My boyfriend is always telling me I’m so beautiful and sexy, but here’s why it confuses me…

Sometimes I’ll be laying down looking like a complete mess. No makeup. Hair all over the place. Oversized shirt. Looking like I rolled out of bed and gave up on life. 😭

And he’ll just come over… and stare at me. Not for like two seconds either. I’m talking a long time. And he’ll just keep saying, “you’re so pretty… you’re so beautiful… how did I get so lucky?” over and over while just staring at me.
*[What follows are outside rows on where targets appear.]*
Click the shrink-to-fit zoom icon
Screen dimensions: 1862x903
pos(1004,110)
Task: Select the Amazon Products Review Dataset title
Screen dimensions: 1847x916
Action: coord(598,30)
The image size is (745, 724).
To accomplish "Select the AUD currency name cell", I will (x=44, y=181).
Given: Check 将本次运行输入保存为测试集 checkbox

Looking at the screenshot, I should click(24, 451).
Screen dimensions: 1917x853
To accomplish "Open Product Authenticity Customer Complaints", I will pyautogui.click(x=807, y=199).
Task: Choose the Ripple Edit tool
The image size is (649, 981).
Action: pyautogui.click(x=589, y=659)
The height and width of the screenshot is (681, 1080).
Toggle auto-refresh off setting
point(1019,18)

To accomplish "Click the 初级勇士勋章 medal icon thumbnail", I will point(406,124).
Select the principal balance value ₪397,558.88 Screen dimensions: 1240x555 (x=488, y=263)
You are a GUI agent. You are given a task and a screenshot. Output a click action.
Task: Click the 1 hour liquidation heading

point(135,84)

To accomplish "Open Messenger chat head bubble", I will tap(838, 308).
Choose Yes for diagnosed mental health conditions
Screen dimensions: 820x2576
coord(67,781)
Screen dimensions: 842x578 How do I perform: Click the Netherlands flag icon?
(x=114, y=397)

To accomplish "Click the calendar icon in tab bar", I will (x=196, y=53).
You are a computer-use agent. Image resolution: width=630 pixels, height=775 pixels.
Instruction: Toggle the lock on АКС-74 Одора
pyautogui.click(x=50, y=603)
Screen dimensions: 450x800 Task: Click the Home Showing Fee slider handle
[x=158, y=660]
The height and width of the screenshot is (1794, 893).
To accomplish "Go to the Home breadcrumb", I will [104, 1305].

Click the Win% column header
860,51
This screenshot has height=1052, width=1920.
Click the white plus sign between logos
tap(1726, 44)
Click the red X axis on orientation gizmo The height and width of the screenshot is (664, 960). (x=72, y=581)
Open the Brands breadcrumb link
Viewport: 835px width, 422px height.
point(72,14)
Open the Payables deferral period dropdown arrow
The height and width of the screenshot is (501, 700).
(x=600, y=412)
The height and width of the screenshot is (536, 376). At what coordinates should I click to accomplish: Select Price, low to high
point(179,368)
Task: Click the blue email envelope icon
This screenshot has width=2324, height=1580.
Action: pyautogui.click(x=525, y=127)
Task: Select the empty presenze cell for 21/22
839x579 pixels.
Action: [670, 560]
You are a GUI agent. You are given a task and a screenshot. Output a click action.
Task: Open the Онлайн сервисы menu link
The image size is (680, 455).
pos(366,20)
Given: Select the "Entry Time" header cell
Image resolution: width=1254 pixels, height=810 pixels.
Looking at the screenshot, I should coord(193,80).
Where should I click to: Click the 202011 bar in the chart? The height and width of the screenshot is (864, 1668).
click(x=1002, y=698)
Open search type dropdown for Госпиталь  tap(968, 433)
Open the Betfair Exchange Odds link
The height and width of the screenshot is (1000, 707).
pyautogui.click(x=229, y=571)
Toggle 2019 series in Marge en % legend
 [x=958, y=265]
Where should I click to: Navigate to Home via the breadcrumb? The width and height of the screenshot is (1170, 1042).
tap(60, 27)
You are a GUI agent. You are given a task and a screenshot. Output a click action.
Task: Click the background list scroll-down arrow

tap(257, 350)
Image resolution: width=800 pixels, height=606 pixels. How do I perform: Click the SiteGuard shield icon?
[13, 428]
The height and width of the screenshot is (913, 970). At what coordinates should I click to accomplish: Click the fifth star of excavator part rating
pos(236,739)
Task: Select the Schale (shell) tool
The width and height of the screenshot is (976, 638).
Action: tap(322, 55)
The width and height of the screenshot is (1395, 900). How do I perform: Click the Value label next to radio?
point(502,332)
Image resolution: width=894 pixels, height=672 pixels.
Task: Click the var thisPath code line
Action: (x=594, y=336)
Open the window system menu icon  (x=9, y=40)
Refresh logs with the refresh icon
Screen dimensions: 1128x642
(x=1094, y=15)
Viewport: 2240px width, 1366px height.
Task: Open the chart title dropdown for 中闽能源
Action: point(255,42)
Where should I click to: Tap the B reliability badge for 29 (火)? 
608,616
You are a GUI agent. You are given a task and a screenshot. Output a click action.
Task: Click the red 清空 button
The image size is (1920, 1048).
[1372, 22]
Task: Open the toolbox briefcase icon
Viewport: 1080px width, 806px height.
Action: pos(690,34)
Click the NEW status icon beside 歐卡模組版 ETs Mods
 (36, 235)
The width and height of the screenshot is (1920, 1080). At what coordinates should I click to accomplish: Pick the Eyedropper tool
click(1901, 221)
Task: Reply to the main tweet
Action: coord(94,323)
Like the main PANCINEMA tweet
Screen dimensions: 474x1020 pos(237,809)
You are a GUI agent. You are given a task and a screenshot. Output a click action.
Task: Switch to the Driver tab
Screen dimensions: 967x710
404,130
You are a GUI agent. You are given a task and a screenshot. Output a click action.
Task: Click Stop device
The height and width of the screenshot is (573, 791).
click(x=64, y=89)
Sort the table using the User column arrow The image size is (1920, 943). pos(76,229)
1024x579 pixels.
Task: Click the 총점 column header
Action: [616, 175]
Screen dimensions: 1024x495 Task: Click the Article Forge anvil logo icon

Meanwhile in my head I’m like… oh my gosh, does he actually think I look ugly as hell right now and he’s saying that because he feels bad for thinking it? 😭

What’s even more confusing is usually when I actually do my makeup, get dressed up, and feel pretty… he gets all, “where are you going?” or “who are you trying to impress?”

But when I feel like I look absolutely crazy… that’s when he’s all over me, grabbing on me, staring at me, telling me how beautiful I am.

Also… I know he loves that my breasts are big. We’ve actually argued about them because I want a reduction and he doesn’t. He always wants to touch them, play with them, stare at them…

…but we barely have actual sex anymore. I ask why and he’s says he doesn’t want to get me pregnant and he’s focused on grinding and his business(that’s really becoming successful)

And when we do, it honestly feels rushed… like he’s just trying to get through it so he can get to my boobs. He always finishes on my boobs, or sometimes skips sex altogether and just wants boob play.

And before anyone asks…

HE NEVER FINISHES INSIDE ME AND I DON’T WANT HIM TO.

I can’t take birth control due to medical reasons. The hormones put me at extremely high risk of stroke or aneurysm. We can’t use condoms because we’re both allergic, and even the allergy-free ones give me yeast infections. I track my cycles and have never had an issue.

In the beginning of our relationship, the first year or two, we had sex literally almost every day. I’ll take some responsibility too… because he’s very large down there, and sex every day became a lot on my body, so I encouraged boob play…

Now it feels like that’s all he wants.

And it’s not just sex…

Lately I feel like he doesn’t even like me as a person.

He sits in his room with the door shut playing the game, streaming, working out, focused on his business… whatever. I’m not included in anything. Not the gym. Not hobbies. Not quality time. Nothing.

If I ask to spend time together, he acts irritated like I’m asking for too much.

He’s affectionate sometimes… but honestly it doesn’t even feel genuine anymore. It feels like he’s just trying to feel me up, not actually be close to me.

There was even a situation where I jokingly picked up his phone, and he literally jumped out of the shower, refused to let me see what he was texting, then later sent me a screenshot instead. I still feel like stuff got deleted.

He’s also moving to another city soon and says he wants to go alone “for a while”… but every time I try to break up, he talks me out of it.

Last year he literally said word for word:

“Why would I want to go out with someone I’m stuck with?”

He apologized… but honestly his actions still kind of match that energy.

The other day we had a huge fight. I packed my stuff. I literally said, “This is probably why you don’t even want to have sex with me.”

And his response?

“I was going to seduce you today.”

Like… what?? 😭

I feel unwanted, unprioritized, confused, and honestly sometimes used.

So… am I crazy and looking for problems?

Or does this actually sound as off as it feels?

TL;DR: My boyfriend stares at me, calls me beautiful, is obsessed with my boobs, but barely wants actual sex anymore and sometimes skips straight to boob play. I’m not included in his life, he acts irritated when I want time together, hides his phone, wants to move alone, and talks me out of breakups. Am I overthinking… or am I being used?